--- TEXT EXCERPT ---
────

Regression

K-NN Regression, Linear Regression and L1 regularization

Session learning objectives

  • Recognize situations where a regression analysis would be appropriate for making predictions.
  • Explain the K-nearest neighbors (K-NN) regression algorithm and describe how it differs from K-NN classification.
  • Describe the advantages and disadvantages of K-nearest neighbors and linear regression.
  • Use Python to fit linear regression models on training data.
  • Evaluate the linear regression model on test data.
  • Describe how linear regression is affected by outliers and multicollinearity.
  • Learn how to apply LASSO regression (L1 regularization) for feature selection and regularization to improve model performance.

────

--- WHAT THE EXERCISE ASKS ---
Continue the regression session outline from the end of its list of learning objectives.

--- RAW DATA ---
────

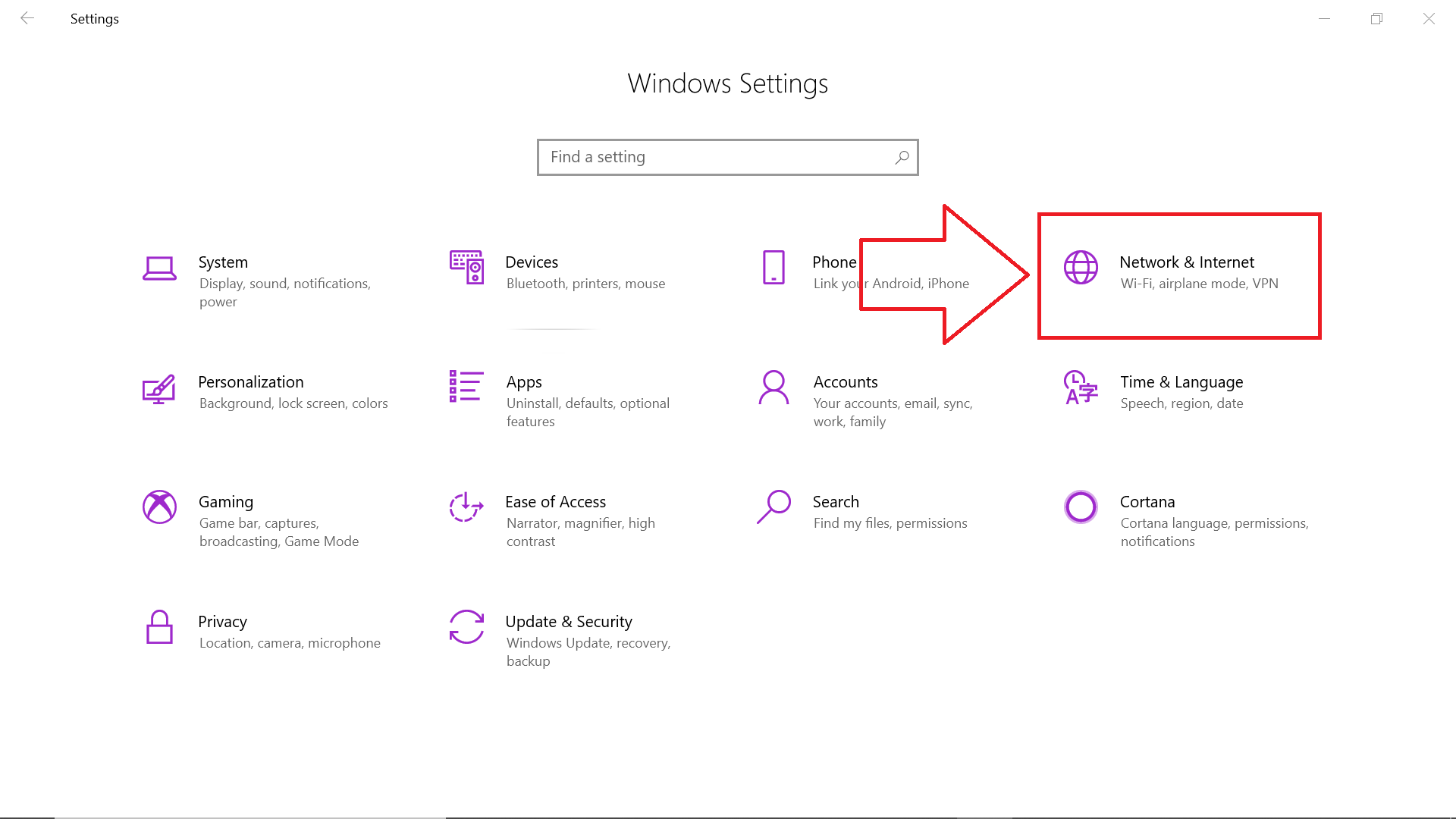Click the Cortana circle icon

point(1081,507)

────

--- THE RESULT ---
The regression problem

  • Predictive problem
  • Use past information to predict future observations
  • Predict numerical values instead of categorical values

Examples:

  • Race time in the Boston marathon
  • size of a house to predict its sale price

Regression Methods

In this session:

  • K-nearest neighbors (brief overview)
  • Linear regression
  • Intro to L1-regularization (LASSO)

Classification similarities to regression

Similarities:

  • Predict a new observation’s response variable based on past observations
  • Split the data into training and test sets
  • Use cross-validation to evaluate different choices of model parameters

Difference:

  • Predicting numerical variables instead of categorical variables

Explore a data set

932 real estate transactions in Sacramento, California

Can we use the size of a house in the Sacramento, CA area to predict its sale price?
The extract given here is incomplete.